All these opinions would be relevant—I hope—to a director of my work, and in that context I will eagerly share them and, when necessary, insist they be respected. All these opinions are irrelevant—I believe—to writers of color, to writers who are women or who are gay or who belong to any other group that cannot take my privileges for granted. Of course I "get" to have them. The question I should ask, whether in person or with fingers poised above keyboard, is why anyone else should listen. If my only answer is Because I'm Brent Englar, I should probably do most of the listening. And afterward, I can call up my mom and tell her.
I'm concerned that the latest trend in Baltimore theater is passing the hat. Since June I've seen at least three shows that ended not with curtain calls but with sales pitches. (I won't name names—I probably missed just as many that ended this way.) The motions are the same, whether the tone is brisk or apologetic, and whether the organization is long established or relatively new: With the audience still applauding, an actor or administrator—sometimes the artistic director—steps forward, thanks everyone for coming, and kindly asks for donations.

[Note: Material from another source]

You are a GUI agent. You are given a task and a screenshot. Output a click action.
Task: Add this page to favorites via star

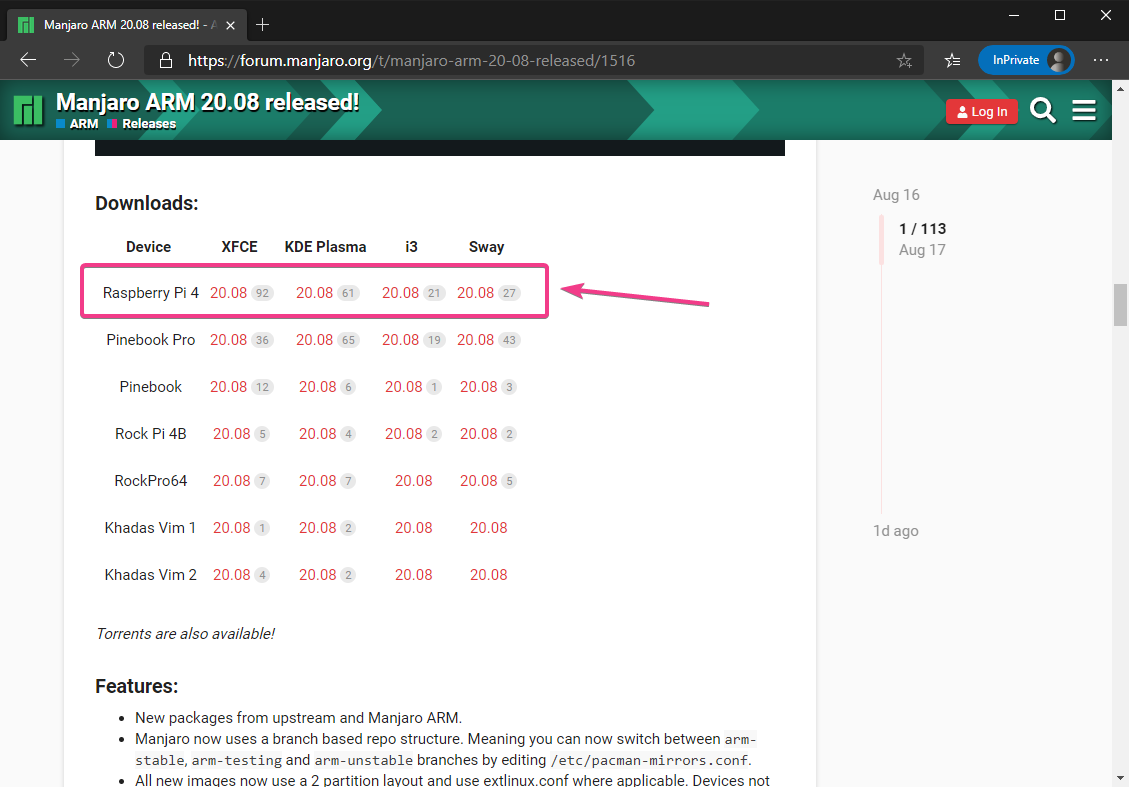[x=904, y=60]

I understand that keeping a theater open is an unending struggle for absurdly scarce resources. (I was on the Mobtown Players' board for four years, before rising rent and floodwaters combined to put us out of business.) I understand, I sympathize . . . yet is this really the best fundraising idea our community has had? If we can't even give audiences time and space to digest a show before we beg for money, are we not implicitly reducing the show to crowd-bait? Are we not explicitly communicating that buying a ticket is not good enough—that if people really want to support a theater, they should buy a spot on the donor's list.
Well, maybe they should. But making that pitch from a stage still flecked with sweat, to an audience that is practically captive, seems more than tacky. It seems like preying on goodwill and guilt: We gave you culture. The least you can give us is five more bucks.
Let me step back from hyperbole. I'm sure much of my annoyance is that two of the three shows I saw were new plays. What a disservice to a writer, to interrupt audience members as their responses are still forming, because of course the more vital response is capital flowing to the producer!
Let me step back from crankiness. I recognize every theater's need to fundraise; I can even follow the logic that might lead theater-makers to decide the best time to fundraise is immediately after a performance. I think this is shortsighted and uncreative. It ends in a vision of theater as an obligation rather than a joy. We can do better. We must. Or the only people paying to support our work will be ourselves.